# EXERCISE REQUIREMENTS
Arrange every line of the records below as a Markdown table with the columns "Row" and "Line", leaving out blank lines.

# DATASET ENTRIES
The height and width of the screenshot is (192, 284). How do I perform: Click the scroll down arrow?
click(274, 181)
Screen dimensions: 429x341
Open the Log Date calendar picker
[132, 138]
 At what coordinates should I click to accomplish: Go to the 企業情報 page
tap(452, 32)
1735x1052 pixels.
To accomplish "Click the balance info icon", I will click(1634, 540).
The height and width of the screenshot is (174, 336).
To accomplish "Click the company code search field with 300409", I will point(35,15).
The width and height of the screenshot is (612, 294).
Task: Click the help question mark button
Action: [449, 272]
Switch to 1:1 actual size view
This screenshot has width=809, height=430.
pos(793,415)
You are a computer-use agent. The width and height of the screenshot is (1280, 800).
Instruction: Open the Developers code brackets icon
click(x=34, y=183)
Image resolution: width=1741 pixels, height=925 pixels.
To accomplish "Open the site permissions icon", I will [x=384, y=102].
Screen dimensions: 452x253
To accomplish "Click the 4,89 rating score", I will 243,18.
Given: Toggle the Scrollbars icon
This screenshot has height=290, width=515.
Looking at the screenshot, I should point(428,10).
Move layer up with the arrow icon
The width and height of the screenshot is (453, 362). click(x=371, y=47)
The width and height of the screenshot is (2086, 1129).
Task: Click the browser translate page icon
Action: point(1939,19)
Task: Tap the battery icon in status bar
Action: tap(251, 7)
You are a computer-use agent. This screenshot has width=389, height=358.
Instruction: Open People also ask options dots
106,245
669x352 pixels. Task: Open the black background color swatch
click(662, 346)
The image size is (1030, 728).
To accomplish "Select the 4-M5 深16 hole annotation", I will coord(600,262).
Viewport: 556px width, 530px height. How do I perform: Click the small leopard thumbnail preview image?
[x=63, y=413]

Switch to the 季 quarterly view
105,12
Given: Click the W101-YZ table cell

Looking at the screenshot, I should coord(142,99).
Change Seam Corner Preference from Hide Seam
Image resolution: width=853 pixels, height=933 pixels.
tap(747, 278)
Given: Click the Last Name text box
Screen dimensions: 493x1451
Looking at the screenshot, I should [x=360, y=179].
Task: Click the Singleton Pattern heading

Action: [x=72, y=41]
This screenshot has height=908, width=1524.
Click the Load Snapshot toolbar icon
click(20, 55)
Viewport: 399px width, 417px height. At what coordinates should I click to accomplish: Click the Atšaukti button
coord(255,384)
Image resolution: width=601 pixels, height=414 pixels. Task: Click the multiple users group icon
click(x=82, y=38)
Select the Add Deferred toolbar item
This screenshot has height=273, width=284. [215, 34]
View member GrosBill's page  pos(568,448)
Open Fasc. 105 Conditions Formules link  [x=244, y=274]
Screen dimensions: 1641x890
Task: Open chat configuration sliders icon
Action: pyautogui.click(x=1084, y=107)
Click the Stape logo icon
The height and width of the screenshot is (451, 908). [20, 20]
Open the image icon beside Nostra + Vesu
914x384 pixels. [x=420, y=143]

# TASK RESPONSE
| Row | Line |
|---|---|
| 1 | The height and width of the screenshot is (192, 284). How do I perform: Click the scroll down arrow? |
| 2 | click(274, 181) |
| 3 | Screen dimensions: 429x341 |
| 4 | Open the Log Date calendar picker |
| 5 | [132, 138] |
| 6 |  At what coordinates should I click to accomplish: Go to the 企業情報 page |
| 7 | tap(452, 32) |
| 8 | 1735x1052 pixels. |
| 9 | To accomplish "Click the balance info icon", I will click(1634, 540). |
| 10 | The height and width of the screenshot is (174, 336). |
| 11 | To accomplish "Click the company code search field with 300409", I will point(35,15). |
| 12 | The width and height of the screenshot is (612, 294). |
| 13 | Task: Click the help question mark button |
| 14 | Action: [449, 272] |
| 15 | Switch to 1:1 actual size view |
| 16 | This screenshot has width=809, height=430. |
| 17 | pos(793,415) |
| 18 | You are a computer-use agent. The width and height of the screenshot is (1280, 800). |
| 19 | Instruction: Open the Developers code brackets icon |
| 20 | click(x=34, y=183) |
| 21 | Image resolution: width=1741 pixels, height=925 pixels. |
| 22 | To accomplish "Open the site permissions icon", I will [x=384, y=102]. |
| 23 | Screen dimensions: 452x253 |
| 24 | To accomplish "Click the 4,89 rating score", I will 243,18. |
| 25 | Given: Toggle the Scrollbars icon |
| 26 | This screenshot has height=290, width=515. |
| 27 | Looking at the screenshot, I should point(428,10). |
| 28 | Move layer up with the arrow icon |
| 29 | The width and height of the screenshot is (453, 362). click(x=371, y=47) |
| 30 | The width and height of the screenshot is (2086, 1129). |
| 31 | Task: Click the browser translate page icon |
| 32 | Action: point(1939,19) |
| 33 | Task: Tap the battery icon in status bar |
| 34 | Action: tap(251, 7) |
| 35 | You are a computer-use agent. This screenshot has width=389, height=358. |
| 36 | Instruction: Open People also ask options dots |
| 37 | 106,245 |
| 38 | 669x352 pixels. Task: Open the black background color swatch |
| 39 | click(662, 346) |
| 40 | The image size is (1030, 728). |
| 41 | To accomplish "Select the 4-M5 深16 hole annotation", I will coord(600,262). |
| 42 | Viewport: 556px width, 530px height. How do I perform: Click the small leopard thumbnail preview image? |
| 43 | [x=63, y=413] |
| 44 | Switch to the 季 quarterly view |
| 45 | 105,12 |
| 46 | Given: Click the W101-YZ table cell |
| 47 | Looking at the screenshot, I should coord(142,99). |
| 48 | Change Seam Corner Preference from Hide Seam |
| 49 | Image resolution: width=853 pixels, height=933 pixels. |
| 50 | tap(747, 278) |
| 51 | Given: Click the Last Name text box |
| 52 | Screen dimensions: 493x1451 |
| 53 | Looking at the screenshot, I should [x=360, y=179]. |
| 54 | Task: Click the Singleton Pattern heading |
| 55 | Action: [x=72, y=41] |
| 56 | This screenshot has height=908, width=1524. |
| 57 | Click the Load Snapshot toolbar icon |
| 58 | click(20, 55) |
| 59 | Viewport: 399px width, 417px height. At what coordinates should I click to accomplish: Click the Atšaukti button |
| 60 | coord(255,384) |
| 61 | Image resolution: width=601 pixels, height=414 pixels. Task: Click the multiple users group icon |
| 62 | click(x=82, y=38) |
| 63 | Select the Add Deferred toolbar item |
| 64 | This screenshot has height=273, width=284. [215, 34] |
| 65 | View member GrosBill's page  pos(568,448) |
| 66 | Open Fasc. 105 Conditions Formules link  [x=244, y=274] |
| 67 | Screen dimensions: 1641x890 |
| 68 | Task: Open chat configuration sliders icon |
| 69 | Action: pyautogui.click(x=1084, y=107) |
| 70 | Click the Stape logo icon |
| 71 | The height and width of the screenshot is (451, 908). [20, 20] |
| 72 | Open the image icon beside Nostra + Vesu |
| 73 | 914x384 pixels. [x=420, y=143] |